The Cross is foolishness, except for the love with which it was done.
God is in love with you.  The Cross is proof of that.


When I was a kid, I knew my dad was strong.  Every once in a while I'd wrestle him around a bit and I was never any match for him.  He barely exerted any effort and had me picked up or moved around however he wanted.  But despite all that, I wasn't afraid of him.  Because I knew he loved me.
So I guess the biggest problem in our world today is that people don't know that God really loves them.  That's why they are afraid.
But how did people fall into that trap?  I don't know.  Perhaps there are hundreds of ways.  Maybe they felt their sins were too heavy to be forgiven.  Maybe they believed someone who said they need to do such and such before God will love them, and they never got around to it.  Maybe they just got too busy with life to really feel a sense of God's love, to see His fingerprints in their lives.  Perhaps they stopped going to Church, stopped praying, stopped reading Scripture, or whatever other spiritual practices they were accustomed to, and ended up losing touch with God.  But I think whatever the long version of the story is, the reality is that it all boils down to the same fundamental cause: they have taken their eyes off Jesus.  Jesus on the cross, and Jesus after the Resurrection with those glorified wounds in his body.  If we don't keep that picture of Jesus in our mind, then he turns into a pretty scare figure in the story of Revelation that we heard in the second reading, the just judge  It reminds me of this mosaic of Jesus in the basilica in Washington DC that shows Jesus really buff and looking a little angry.  Yikes.  And that's exactly what many people think God is like.  They get one aspect of God and paint it as everything.  God's desire for justice is not all of God.

§ **Given exercise 1**
Please transcribe the reflection on God's love word for word, starting at "When I was a" and ending at "they are afraid.".
§ **Given exercise 2**
Mark each statement below as yes or no according to the reflection on God's love, quoting the words that decide it. (a) As a child, the speaker was afraid of the father's strength. (b) The mosaic of Jesus mentioned by the speaker is in a basilica in Washington DC. (c) The speaker claims to know how people fell into that trap.

§ **Provided material**
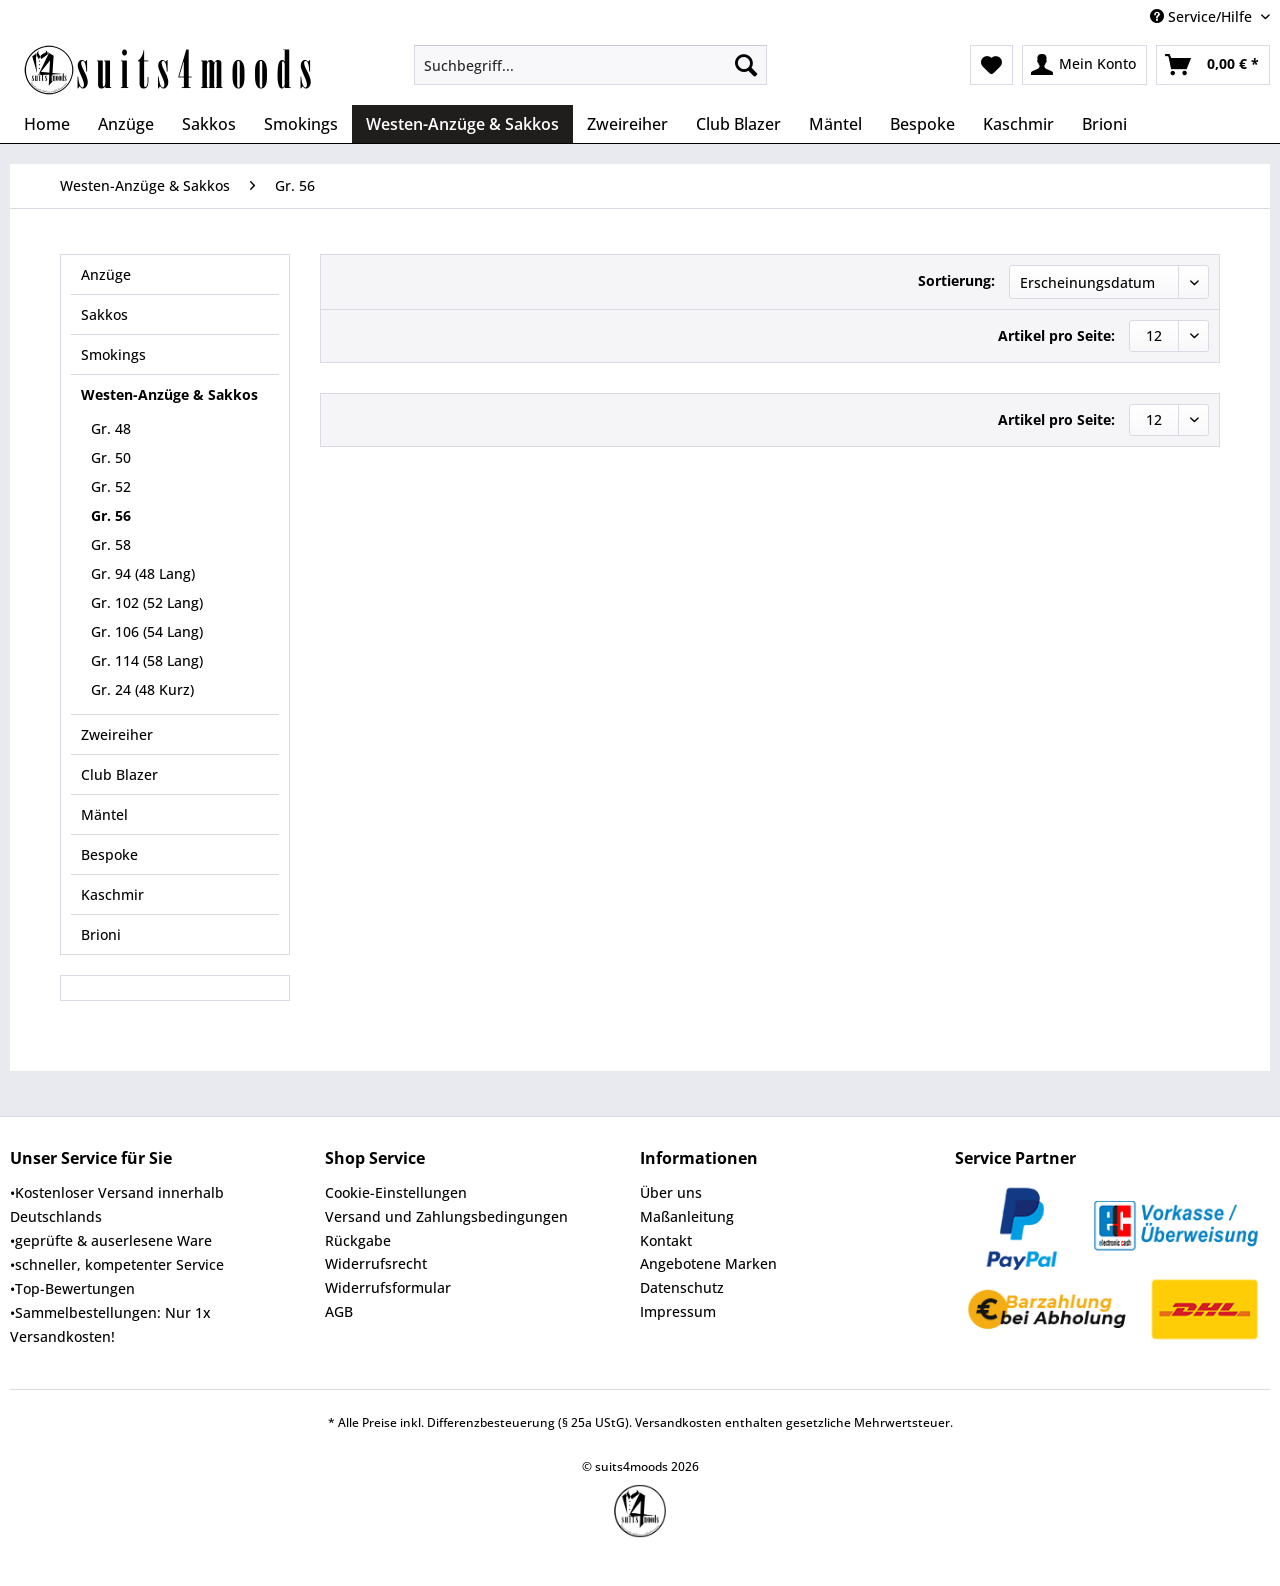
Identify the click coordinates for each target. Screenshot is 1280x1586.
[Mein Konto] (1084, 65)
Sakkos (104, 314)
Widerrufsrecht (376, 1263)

§ **Task answer 1**
When I was a kid, I knew my dad was strong.  Every once in a while I'd wrestle him around a bit and I was never any match for him.  He barely exerted any effort and had me picked up or moved around however he wanted.  But despite all that, I wasn't afraid of him.  Because I knew he loved me.
So I guess the biggest problem in our world today is that people don't know that God really loves them.  That's why they are afraid.

§ **Task answer 2**
(a) No: "But despite all that, I wasn't afraid of him."
(b) Yes: "this mosaic of Jesus in the basilica in Washington DC"
(c) No: "But how did people fall into that trap?  I don't know."